**PROBLEMA PROPOSTO A**
Rispondi a queste domande sull'estratto della pagina:
(i) Per quanti anni, come minimo, un vino deve dimostrare il suo prestigio attraverso un percorso storico per poter ottenere la Docg?
(ii) Quale ministero ha formato la commissione che ha degustato le bottiglie?
(iii) In quale anno è stato approvato il nuovo disciplinare che riunisce i due disciplinari disgiunti?

**ESTRATTO DELLA PAGINA**
····················

Per poter ottenere la Docg bisogna che un vino dimostri il suo particolare prestigio attraverso un percorso storico di almeno dieci anni, in cui viene prodotto e imbottigliato, e alla fine dei quali una commissione governativa decide se accettarne la candidatura. Il Dogliani, per comprovare la sua richiesta di ottenimento, ha presentato dieci annate di Dolcetto di Dogliani Superiore, con vini che nascevano da una delle tipologie previste nel disciplinare del 1974, e che aveva un carattere più incisivo e peculiare rispetto ai molti dolcetti concepiti come vini semplici e di immediato consumo. Le bottiglie sono state quindi degustate da una commissione appositamente formata dal

Ministero delle Politiche Agricole e infine, dopo un percorso durato diversi anni, è stato dato parere positivo alla nascita della prima Docg Dogliani del 2005.
Dopo cinque anni di rodaggio con le regole della denominazione controllata e garantita, a seguito di una serie di consultazioni tra i produttori, si è ritenuto che i tempi fossero maturi per riunire i due disciplinari disgiunti – Dolcetto di Dogliani Doc e Dogliani Docg – sotto l’unico cappello del Dogliani Docg. Nel 2011 è stato così approvato il nuovo disciplinare che prevede però la suddivisione nelle due tipologie Dogliani Docg e Dogliani Superiore Docg.

Diversi sono i motivi che hanno spinto i produttori di Dogliani a richiedere la Docg per il loro dolcetto.

– Innanzitutto, la profonda e fondante convinzione che quest’uva, nel territorio di Dogliani e con la cultura di coltivazione e vinificazione presente, fosse in grado di esprimere vini di una certa complessità e importanza. Sebbene molte aziende già da tempo lavorassero in questa direzione, si è ritenuto che fosse giusto sancire questo diverso approccio attraverso un messaggio normativo che fosse chiaro anche al consumatore, distinguendo al suo interno due tipologie la cui diversità a volte suscitava un certo smarrimento.

····················

**VOCI DEI DATI**
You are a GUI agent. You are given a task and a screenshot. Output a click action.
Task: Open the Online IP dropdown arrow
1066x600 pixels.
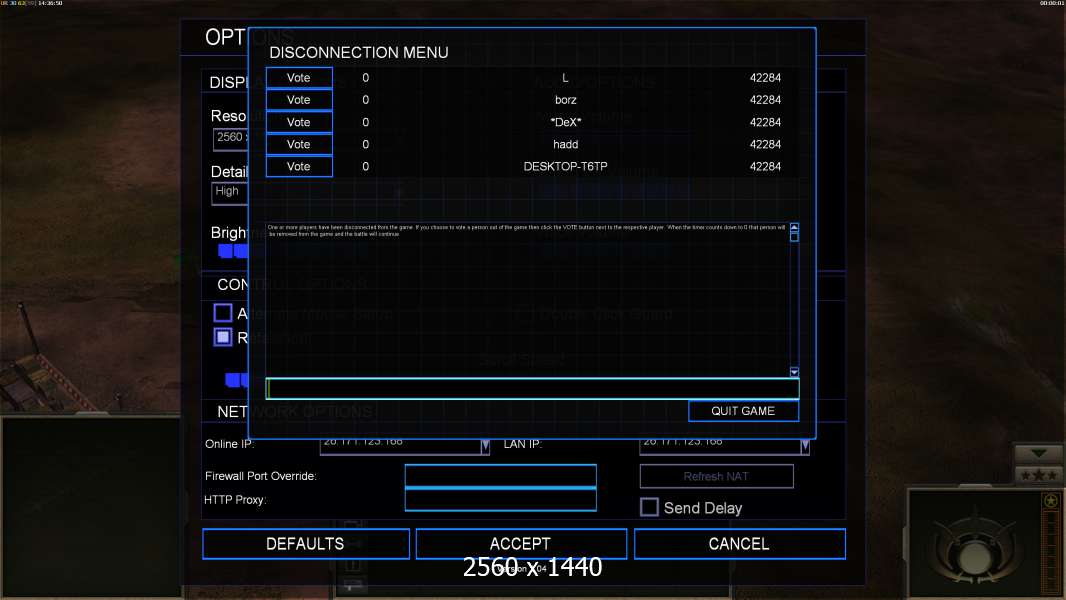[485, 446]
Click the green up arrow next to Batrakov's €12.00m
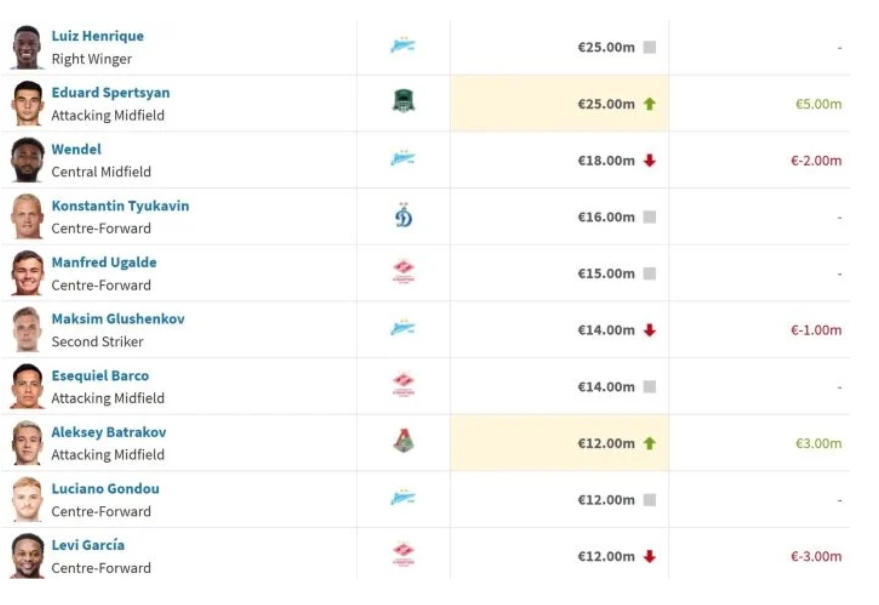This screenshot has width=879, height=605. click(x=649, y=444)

····················

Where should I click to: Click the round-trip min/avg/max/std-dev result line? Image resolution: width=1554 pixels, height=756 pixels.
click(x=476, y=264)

····················

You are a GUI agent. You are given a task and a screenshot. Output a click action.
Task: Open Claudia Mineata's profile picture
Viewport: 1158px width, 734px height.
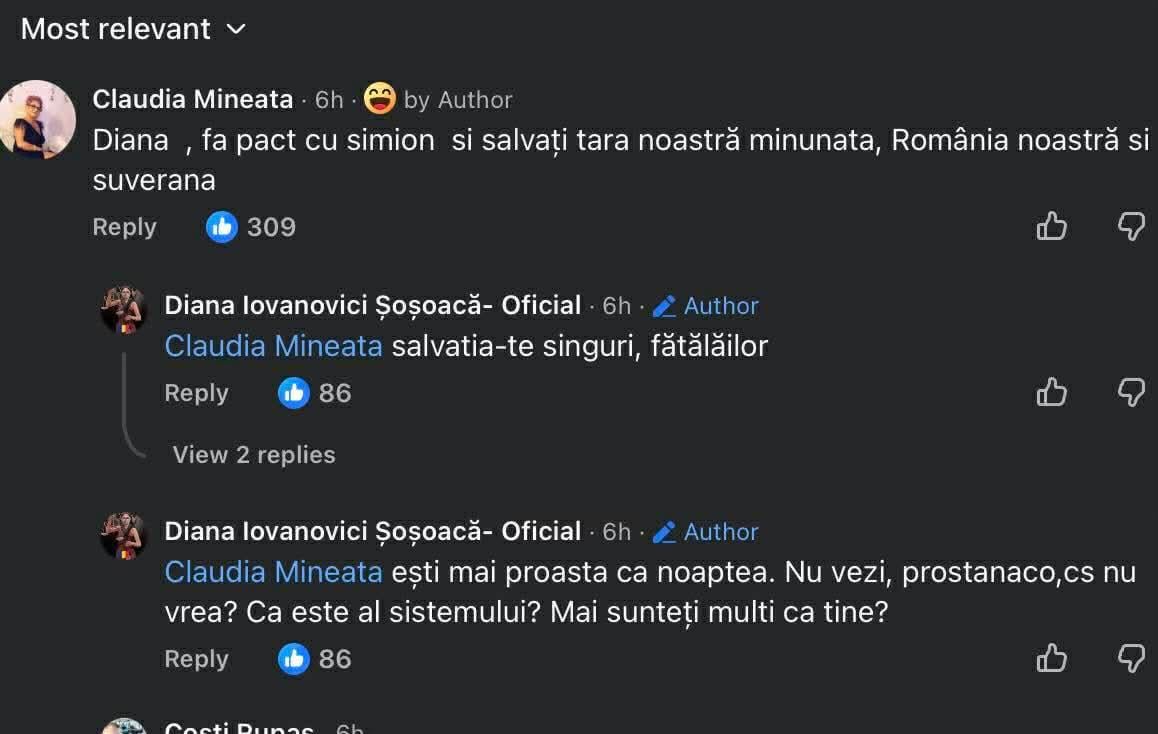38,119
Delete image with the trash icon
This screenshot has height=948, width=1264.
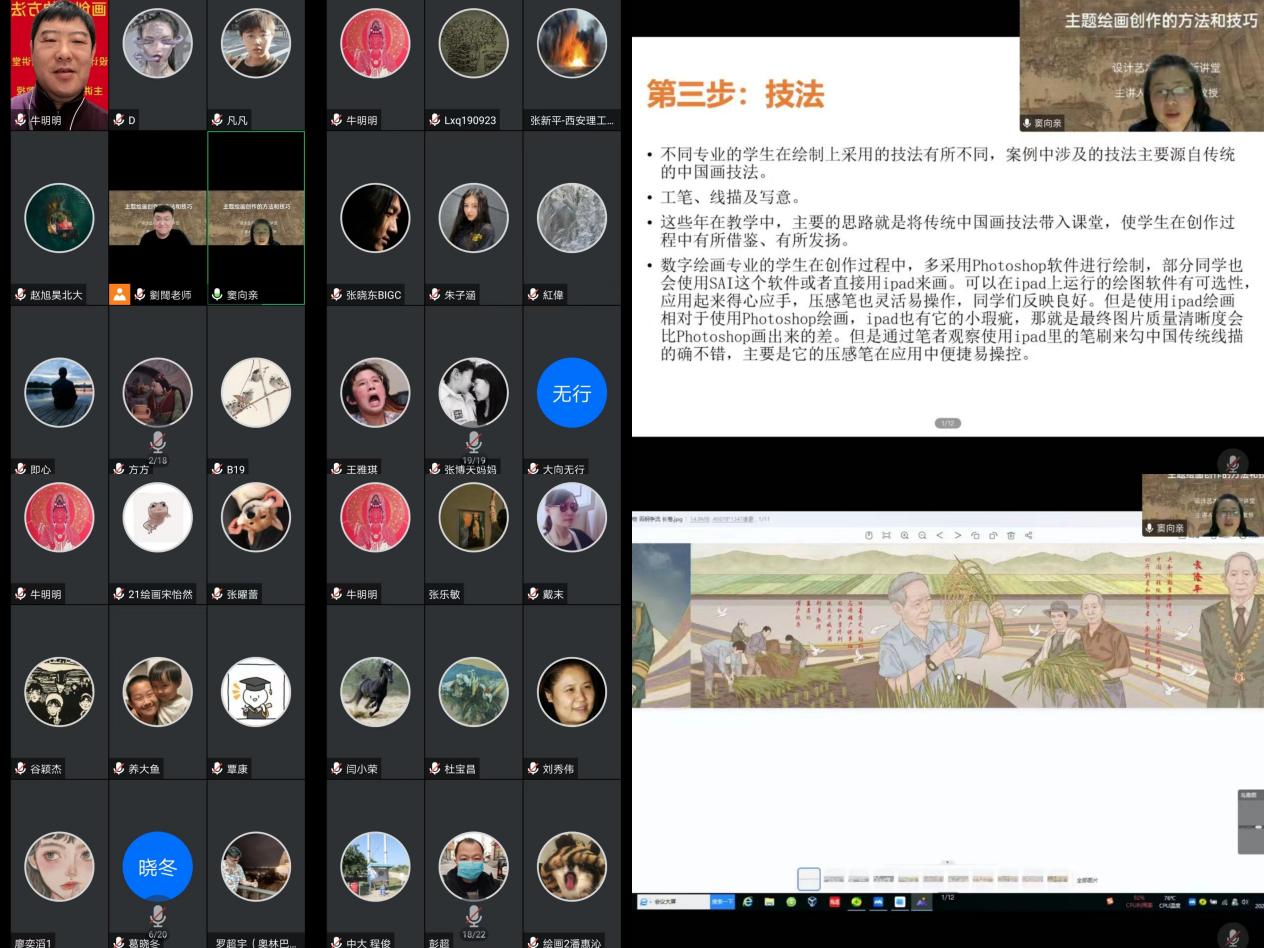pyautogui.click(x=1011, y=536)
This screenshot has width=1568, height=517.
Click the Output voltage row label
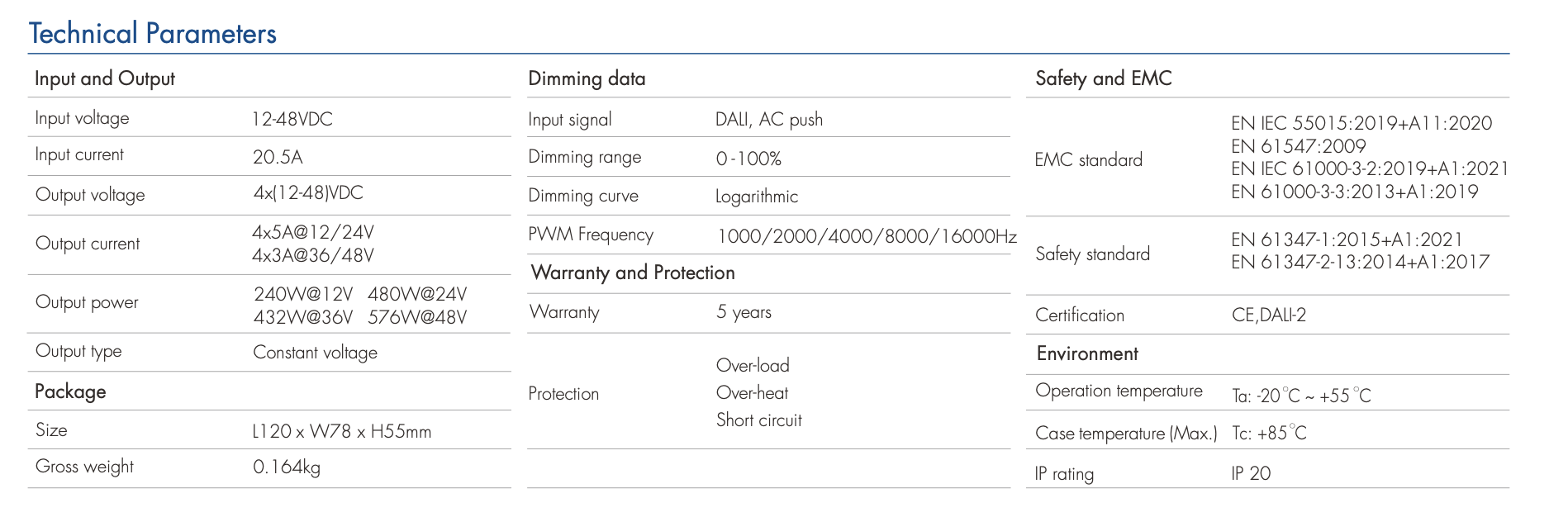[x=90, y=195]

····················

**PROBLEMA PROPOSTO B**
Copia identiche le righe dei record dalla riga che contiene "Delete image with the trash icon" fino alla riga che contiene "[x=90, y=195]", quest'ultima compresa. Ometti le immagini nella risposta.

**RISPOSTA SCRITTA A**
(i) Almeno dieci anni.
(ii) Il Ministero delle Politiche Agricole.
(iii) Nel 2011.

**RISPOSTA SCRITTA B**
Delete image with the trash icon
This screenshot has height=948, width=1264.
pyautogui.click(x=1011, y=536)
This screenshot has width=1568, height=517.
Click the Output voltage row label
[x=90, y=195]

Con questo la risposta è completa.